** begin Information provided **
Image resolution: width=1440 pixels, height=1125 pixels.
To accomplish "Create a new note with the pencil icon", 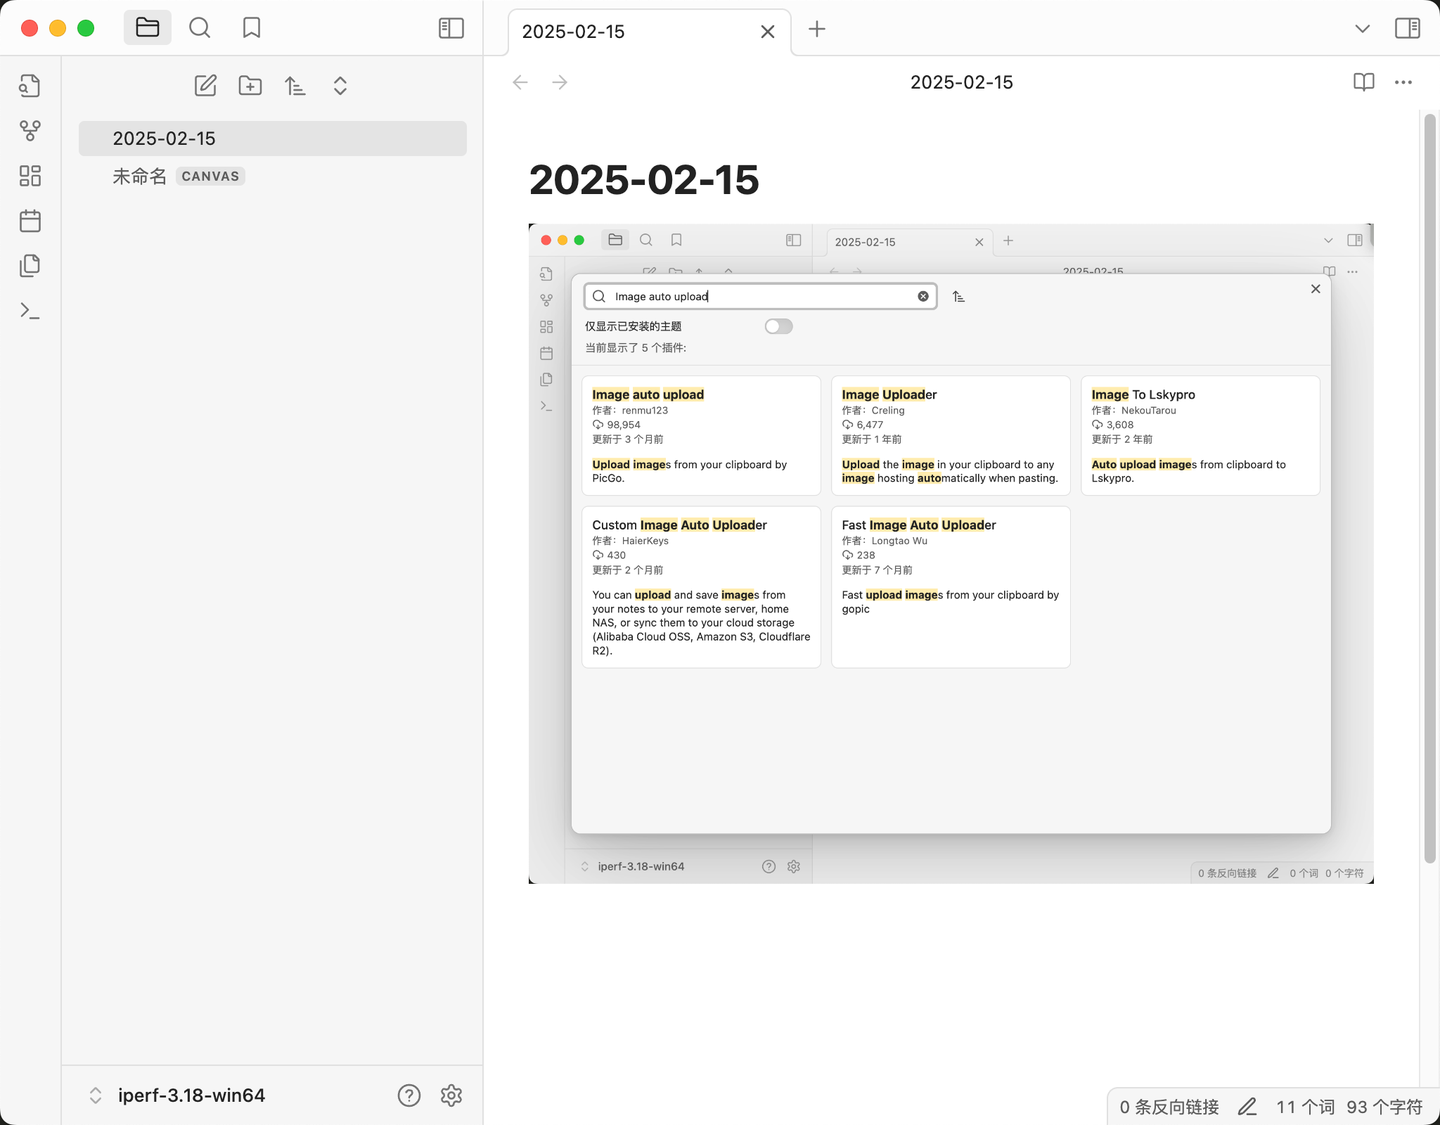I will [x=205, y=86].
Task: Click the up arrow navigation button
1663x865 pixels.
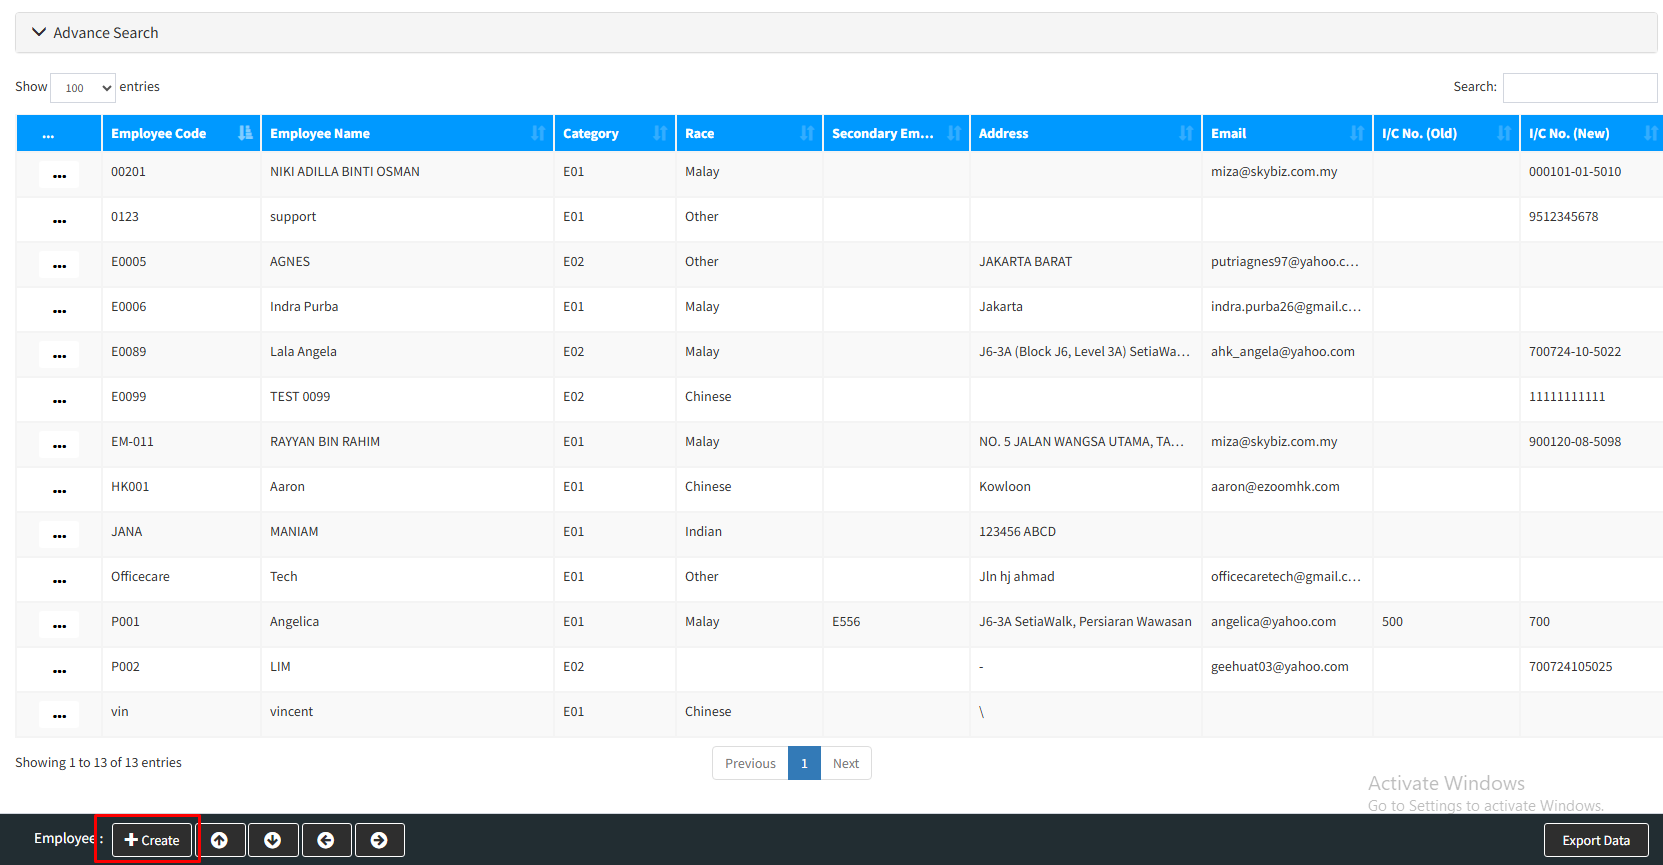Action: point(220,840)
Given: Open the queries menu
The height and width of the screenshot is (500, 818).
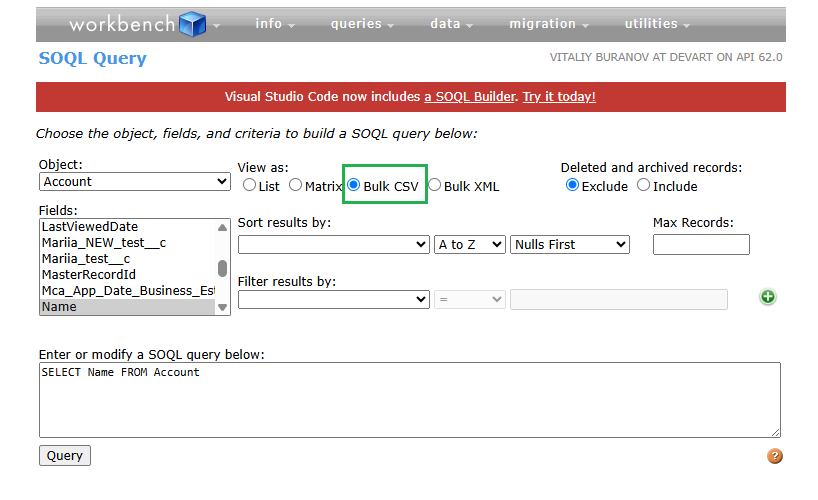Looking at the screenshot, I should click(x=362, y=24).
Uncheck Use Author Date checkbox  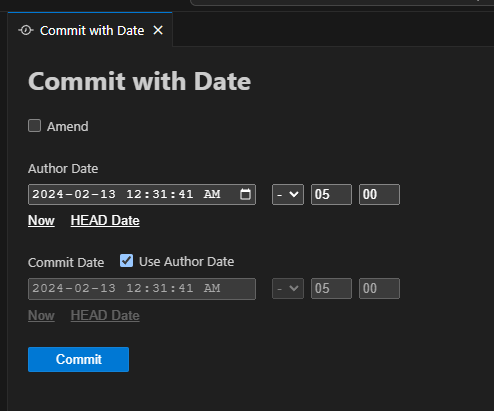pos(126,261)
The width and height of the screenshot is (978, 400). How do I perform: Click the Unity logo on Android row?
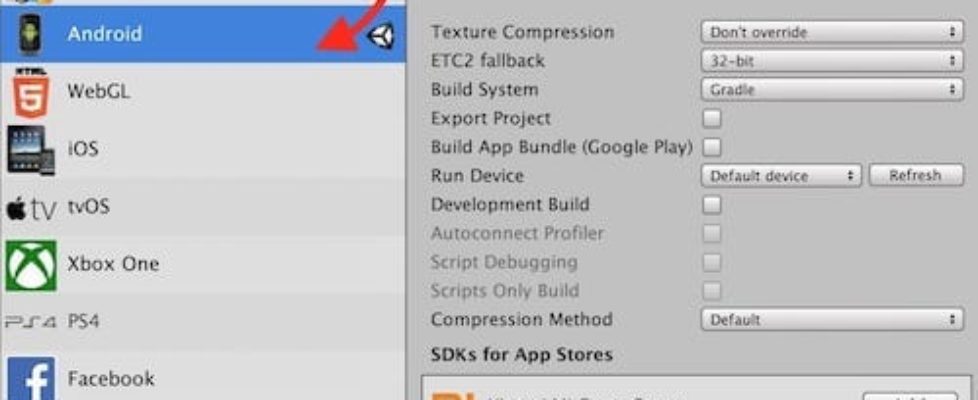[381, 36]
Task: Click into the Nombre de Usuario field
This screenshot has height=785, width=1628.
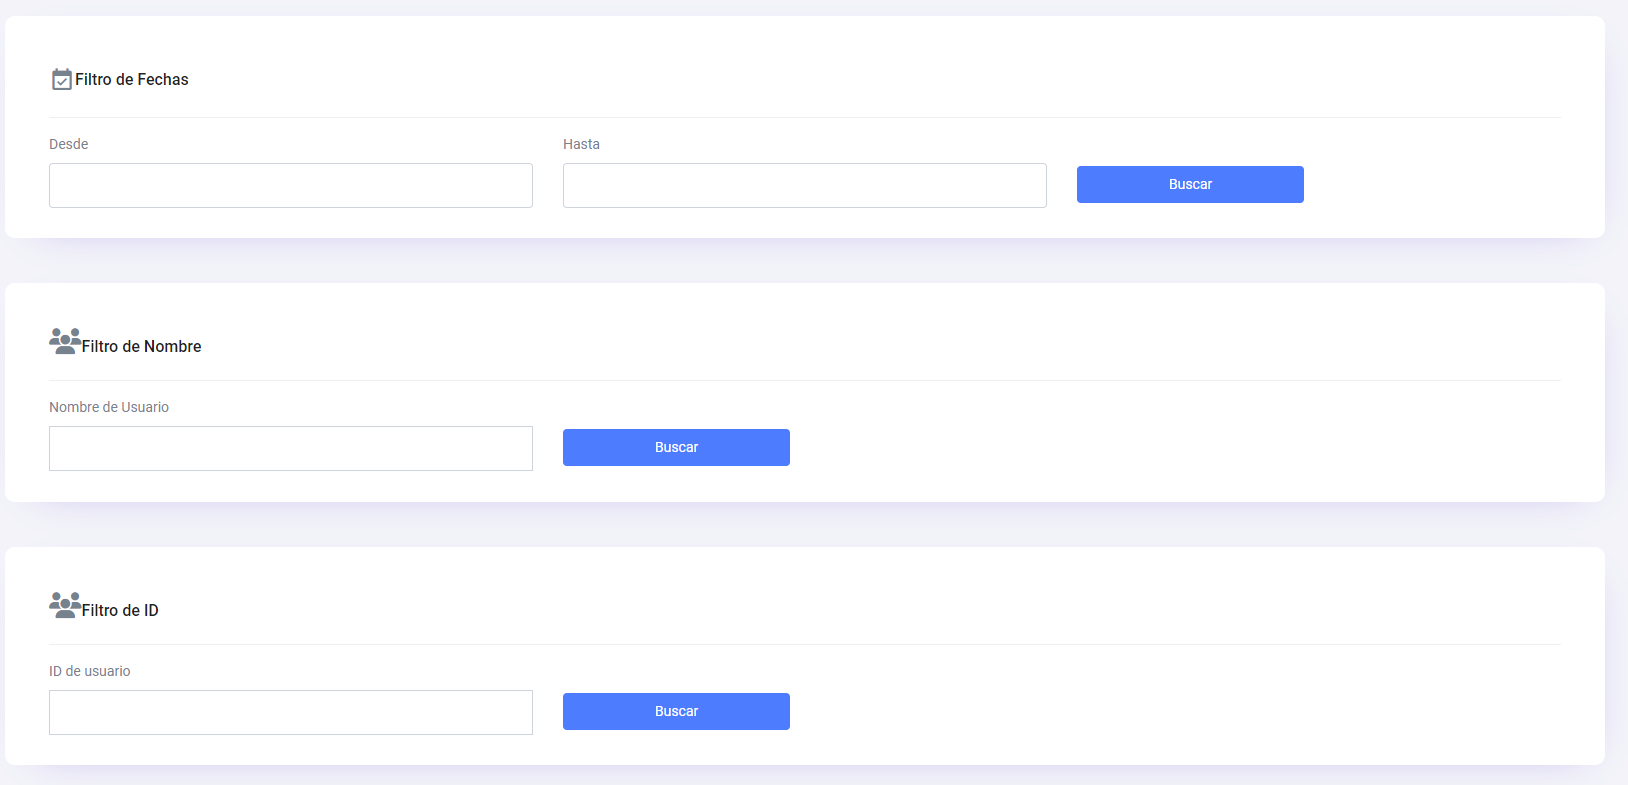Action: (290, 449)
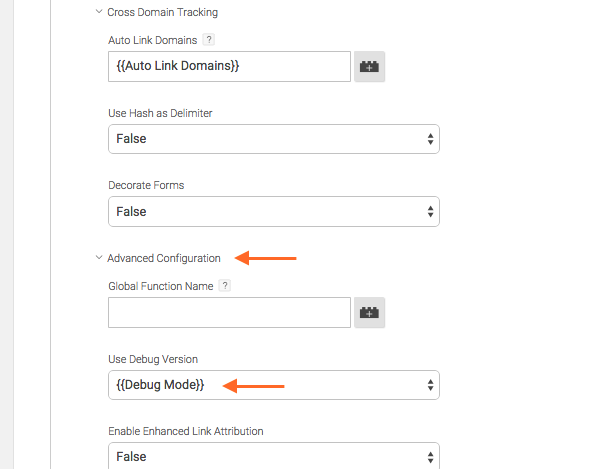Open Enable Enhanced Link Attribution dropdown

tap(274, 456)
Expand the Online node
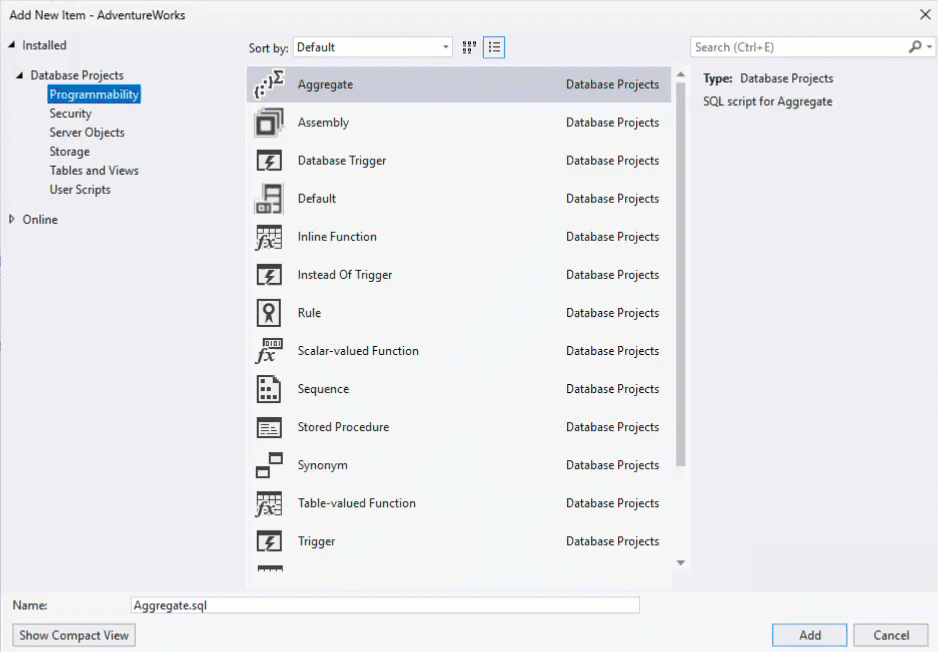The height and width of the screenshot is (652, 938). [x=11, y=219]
** end Information provided **
#### [What the task asks]
Can you reproduce word for word every line from the one containing "The width and" through the end of the items, leaving out the pictures?

#### [Output of the exercise]
The width and height of the screenshot is (978, 400). How do I perform: Click the Unity logo on Android row?
[381, 36]
Task: Click into the Nombre de Usuario field
This screenshot has height=785, width=1628.
Action: (290, 449)
Open Enable Enhanced Link Attribution dropdown

tap(274, 456)
Expand the Online node
The height and width of the screenshot is (652, 938). [x=11, y=219]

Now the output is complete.